The programme is working to produce queen bees with superior honey production, disease resistance and improved pollination performance.
Minister for Primary Industries, Niall Blair said the Government’s investment in this programme addresses a clear gap in the market. “Genetic gains in honey production are estimated to be worth up to $41 million over the next 25 years.
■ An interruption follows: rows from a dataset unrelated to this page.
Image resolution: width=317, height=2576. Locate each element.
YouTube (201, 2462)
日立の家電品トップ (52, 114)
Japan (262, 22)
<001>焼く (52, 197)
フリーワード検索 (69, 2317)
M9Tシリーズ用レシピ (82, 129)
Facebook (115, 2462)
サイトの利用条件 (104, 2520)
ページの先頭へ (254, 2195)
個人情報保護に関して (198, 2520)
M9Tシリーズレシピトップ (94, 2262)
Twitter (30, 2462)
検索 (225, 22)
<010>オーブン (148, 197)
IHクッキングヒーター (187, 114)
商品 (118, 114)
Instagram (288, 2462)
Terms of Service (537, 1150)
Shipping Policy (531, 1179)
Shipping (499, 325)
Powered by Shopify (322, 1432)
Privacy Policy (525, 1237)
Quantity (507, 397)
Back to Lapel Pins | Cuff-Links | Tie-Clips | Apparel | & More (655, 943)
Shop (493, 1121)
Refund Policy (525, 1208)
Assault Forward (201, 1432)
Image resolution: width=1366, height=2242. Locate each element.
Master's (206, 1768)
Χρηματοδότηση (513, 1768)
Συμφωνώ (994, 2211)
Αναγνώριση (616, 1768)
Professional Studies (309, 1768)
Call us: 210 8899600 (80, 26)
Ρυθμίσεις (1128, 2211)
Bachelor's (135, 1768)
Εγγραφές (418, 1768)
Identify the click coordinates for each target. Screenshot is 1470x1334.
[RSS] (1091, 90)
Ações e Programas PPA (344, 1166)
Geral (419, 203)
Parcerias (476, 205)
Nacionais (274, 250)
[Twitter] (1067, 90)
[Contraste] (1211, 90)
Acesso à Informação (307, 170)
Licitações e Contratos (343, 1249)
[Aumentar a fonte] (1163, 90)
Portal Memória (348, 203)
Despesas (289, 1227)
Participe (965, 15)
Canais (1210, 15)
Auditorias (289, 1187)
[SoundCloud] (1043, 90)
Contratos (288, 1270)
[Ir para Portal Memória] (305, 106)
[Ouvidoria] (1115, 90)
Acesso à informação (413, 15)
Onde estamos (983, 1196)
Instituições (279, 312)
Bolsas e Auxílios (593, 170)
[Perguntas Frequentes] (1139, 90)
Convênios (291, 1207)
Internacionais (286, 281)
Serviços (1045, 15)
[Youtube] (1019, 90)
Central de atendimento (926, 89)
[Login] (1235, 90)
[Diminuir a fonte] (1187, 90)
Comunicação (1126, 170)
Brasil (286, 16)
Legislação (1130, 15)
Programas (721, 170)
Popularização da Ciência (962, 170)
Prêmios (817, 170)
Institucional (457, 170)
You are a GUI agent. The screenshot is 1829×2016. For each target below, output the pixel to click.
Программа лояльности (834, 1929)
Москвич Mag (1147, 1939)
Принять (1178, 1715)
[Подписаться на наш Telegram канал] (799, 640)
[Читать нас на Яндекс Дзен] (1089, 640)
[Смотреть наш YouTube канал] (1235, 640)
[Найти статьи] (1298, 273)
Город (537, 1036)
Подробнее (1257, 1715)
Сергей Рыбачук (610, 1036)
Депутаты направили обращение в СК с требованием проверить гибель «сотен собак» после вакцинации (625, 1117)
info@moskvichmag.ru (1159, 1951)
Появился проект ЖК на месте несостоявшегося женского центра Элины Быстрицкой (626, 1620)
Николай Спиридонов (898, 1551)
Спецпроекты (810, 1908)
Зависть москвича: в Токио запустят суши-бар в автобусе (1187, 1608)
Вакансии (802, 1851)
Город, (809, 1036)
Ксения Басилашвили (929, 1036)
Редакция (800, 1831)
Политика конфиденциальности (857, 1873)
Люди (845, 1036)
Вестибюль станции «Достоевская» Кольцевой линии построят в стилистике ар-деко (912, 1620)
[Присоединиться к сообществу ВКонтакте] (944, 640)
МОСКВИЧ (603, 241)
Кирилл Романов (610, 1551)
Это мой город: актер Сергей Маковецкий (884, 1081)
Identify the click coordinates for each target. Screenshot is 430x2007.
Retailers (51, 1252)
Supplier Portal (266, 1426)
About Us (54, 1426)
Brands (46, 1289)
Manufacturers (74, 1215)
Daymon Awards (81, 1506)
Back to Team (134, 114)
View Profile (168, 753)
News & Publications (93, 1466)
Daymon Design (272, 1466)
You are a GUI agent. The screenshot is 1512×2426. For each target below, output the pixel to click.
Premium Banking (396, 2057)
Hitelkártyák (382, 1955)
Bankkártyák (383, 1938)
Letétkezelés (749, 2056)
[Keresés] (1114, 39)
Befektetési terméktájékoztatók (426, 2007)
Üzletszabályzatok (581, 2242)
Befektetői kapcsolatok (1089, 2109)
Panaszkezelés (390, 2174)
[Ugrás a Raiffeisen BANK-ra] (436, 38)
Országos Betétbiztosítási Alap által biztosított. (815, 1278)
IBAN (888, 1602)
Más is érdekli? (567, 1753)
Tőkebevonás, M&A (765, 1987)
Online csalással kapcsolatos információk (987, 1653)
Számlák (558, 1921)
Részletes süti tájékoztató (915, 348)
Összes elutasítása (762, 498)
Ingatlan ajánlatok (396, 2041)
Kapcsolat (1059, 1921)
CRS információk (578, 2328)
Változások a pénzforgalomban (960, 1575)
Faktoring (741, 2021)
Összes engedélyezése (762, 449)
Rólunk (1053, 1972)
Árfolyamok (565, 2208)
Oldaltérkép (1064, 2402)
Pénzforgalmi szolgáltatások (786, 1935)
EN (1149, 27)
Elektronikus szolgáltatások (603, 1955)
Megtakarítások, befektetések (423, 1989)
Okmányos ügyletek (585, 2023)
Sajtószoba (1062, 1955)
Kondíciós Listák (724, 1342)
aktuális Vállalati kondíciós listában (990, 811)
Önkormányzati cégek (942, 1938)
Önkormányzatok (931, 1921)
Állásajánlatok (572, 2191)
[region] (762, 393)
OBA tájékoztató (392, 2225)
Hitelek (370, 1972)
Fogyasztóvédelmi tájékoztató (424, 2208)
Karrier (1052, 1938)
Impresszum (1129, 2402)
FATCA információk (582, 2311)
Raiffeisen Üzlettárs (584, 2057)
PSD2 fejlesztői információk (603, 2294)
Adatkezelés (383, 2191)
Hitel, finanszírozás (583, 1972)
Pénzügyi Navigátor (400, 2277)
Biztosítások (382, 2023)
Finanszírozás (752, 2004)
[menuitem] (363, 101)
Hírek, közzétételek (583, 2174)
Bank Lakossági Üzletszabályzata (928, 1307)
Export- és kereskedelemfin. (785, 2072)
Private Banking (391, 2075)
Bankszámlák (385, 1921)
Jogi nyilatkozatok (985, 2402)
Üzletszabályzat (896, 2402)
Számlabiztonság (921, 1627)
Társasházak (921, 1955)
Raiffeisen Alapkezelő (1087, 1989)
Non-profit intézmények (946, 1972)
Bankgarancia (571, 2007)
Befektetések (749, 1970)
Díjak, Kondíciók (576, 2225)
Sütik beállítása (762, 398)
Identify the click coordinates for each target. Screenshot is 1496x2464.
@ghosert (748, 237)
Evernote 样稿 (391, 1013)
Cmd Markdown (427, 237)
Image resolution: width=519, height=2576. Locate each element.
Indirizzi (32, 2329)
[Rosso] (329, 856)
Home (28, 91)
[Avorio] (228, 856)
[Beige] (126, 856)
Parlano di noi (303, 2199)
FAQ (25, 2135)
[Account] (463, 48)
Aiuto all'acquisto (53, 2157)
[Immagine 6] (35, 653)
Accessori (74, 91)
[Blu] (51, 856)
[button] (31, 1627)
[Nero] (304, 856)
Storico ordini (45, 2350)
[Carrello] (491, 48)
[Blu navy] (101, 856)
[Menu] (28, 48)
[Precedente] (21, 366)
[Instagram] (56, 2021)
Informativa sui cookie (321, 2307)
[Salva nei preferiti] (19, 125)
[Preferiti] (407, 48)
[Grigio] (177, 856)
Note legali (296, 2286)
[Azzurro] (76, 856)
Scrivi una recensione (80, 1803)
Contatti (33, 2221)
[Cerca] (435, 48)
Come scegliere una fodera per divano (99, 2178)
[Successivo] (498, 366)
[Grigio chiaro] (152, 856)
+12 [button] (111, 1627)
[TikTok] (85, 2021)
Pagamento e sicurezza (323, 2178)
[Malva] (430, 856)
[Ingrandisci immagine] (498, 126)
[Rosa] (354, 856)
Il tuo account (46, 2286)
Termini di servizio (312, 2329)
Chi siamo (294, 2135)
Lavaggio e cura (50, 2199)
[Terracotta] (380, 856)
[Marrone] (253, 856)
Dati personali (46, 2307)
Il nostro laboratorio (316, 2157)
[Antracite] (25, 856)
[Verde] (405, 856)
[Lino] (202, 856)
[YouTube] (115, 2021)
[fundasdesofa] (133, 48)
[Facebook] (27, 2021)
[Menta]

Currently there is no significant genetic improvement of managed honey bees in Australia and anecdotal evidence suggests the quality of breeder queens is declining.
“Our researchers will now begin to evaluate the suitability of Australian and overseas honey bee populations for a range of production and health-related traits and use these results to produce superior queen bees for commercial breeders.”
The programme should provide a boost to the incomes of beekeepers, while ensuring the sustainability of pollination services for many reliant firms across horticulture and cropping.
One of the drivers for genetic improvement is the need to actively protect the domestic industry from one of the biggest killers of honey bees – Varroa mite.
Blair said Varroa mite is the most serious pest to honey bees worldwide and is established in every major beekeeping area of the world, except Australia. This parasitic mite feeds on the blood of adult and larval honey bees, and spreads disease between colonies.
“Varroa mite would devastate the honey bee population in Australia, killing a significant proportion of managed colonies and wiping out wild colonies across the country. This would affect more than just commercial beekeeping industries – it would devastate the 35 pollination-dependent industries that rely on our bees.”
As part of the project, a new research apiary will be based at DPI’s Tocal Agricultural College, with approximately 250 hives, a honey extraction plant and facilities for the instrumental insemination of bees. DPI is currently seeking co-investment from industry partners to further expand this project, with a collaborative group already including the University of New England, University of Sydney and the Wheen Bee Foundation.